Some have suggested that it is only Steiner's philosophy that shaped the Waldorf Schools. However the philosophy that Steiner combined with his occultism is generally considered religious in nature by most philosophers. Some religious and philosophical thinkers in the nineteenth century, mainly German idealist, combined the ideas of physical evolution with the idea of a spiritual progressing absolute. The absolute was equated with reality, consciousness, the world and/or God. Because of this understanding German Idealist such as Fichte and Hegel believed one knows and understands the world and God intuitively as well as with the intellect. In fact, for Hegel humanity's thoughts are the thoughts of the Absolute.16 German Idealism combined with Spiritualism are two of the influences of Steiner's world view.

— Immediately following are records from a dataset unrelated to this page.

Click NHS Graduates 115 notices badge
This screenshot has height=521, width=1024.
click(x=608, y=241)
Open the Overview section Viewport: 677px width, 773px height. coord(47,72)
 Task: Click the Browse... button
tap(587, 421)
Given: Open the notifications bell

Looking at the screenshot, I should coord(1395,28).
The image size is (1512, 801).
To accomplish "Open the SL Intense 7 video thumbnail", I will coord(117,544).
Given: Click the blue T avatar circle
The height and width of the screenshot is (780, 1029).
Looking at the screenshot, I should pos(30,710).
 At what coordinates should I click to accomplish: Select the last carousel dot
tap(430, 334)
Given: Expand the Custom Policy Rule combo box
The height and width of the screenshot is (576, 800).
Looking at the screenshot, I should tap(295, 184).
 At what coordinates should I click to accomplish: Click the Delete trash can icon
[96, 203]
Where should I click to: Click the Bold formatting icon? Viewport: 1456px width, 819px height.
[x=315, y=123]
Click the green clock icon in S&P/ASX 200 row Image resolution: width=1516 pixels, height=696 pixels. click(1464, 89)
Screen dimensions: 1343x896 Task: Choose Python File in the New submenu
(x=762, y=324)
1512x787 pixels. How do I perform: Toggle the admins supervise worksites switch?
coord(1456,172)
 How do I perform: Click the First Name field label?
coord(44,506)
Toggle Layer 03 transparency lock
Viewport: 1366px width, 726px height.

This combination of influences can create differing types of religious output at the Waldorf School. One paper, occult in nature, circulated to teachers at Oak Ridge Elementary School is titled, "The Planets and Their Influence on Daily Life."17The paper lists, under the names of the planets, such things as days of the week, types of metal, activity and organs of the body. Both the producers of the paper as well as the teachers who use it are probably unaware that for some this paper is silly while for others it is an affront to their religious beliefs since they view astrology as sinful. Another paper, in a more idealistic and romantic mode, filled with blessings and verses, has something for everyone. A theist probably wouldn't mind saying "I pray to the eternal weaver," but would cringe at "Dear Sun, dear earth,/By you we live./Our loving thanks we give."18

One argument, pro Waldorf education in public schools, made by the Principal of Oak Ridge Elementary School, refers to the State Department of Education's 1991 framework, Moral and Civil Education and Teaching About Religion. She writes:
The state standards logically outline that a 4th grade teacher can not adequately instruct students about the spread of the missions in California without giving some explanation of Father Sera and his Catholic faith; nor could a world history teacher discuss China without a mention of Buddhism or India without Hinduism.19

That argument is unsound for two reasons. First, it admits that there is a religious bias in the Waldorf method which had earlier been denied by the same person. If it is religious that should be addressed. Secondly, and this is the whole crux of the problem with Waldorf Education, the teaching is not about the history of Occultism, e.g., what its beliefs are, what groups accept such beliefs, how it has affected different nations or eras, etc., rather it is methodology based on occultism. And, it is dangerous, not because teachers are performing magic rites or being introduced to astrology, but because both teachers and students are being forced, willingly or unwillingly, unknowingly in most cases, to ascribe to one particular religious system as the best teaching and learning method for a diverse and public school system.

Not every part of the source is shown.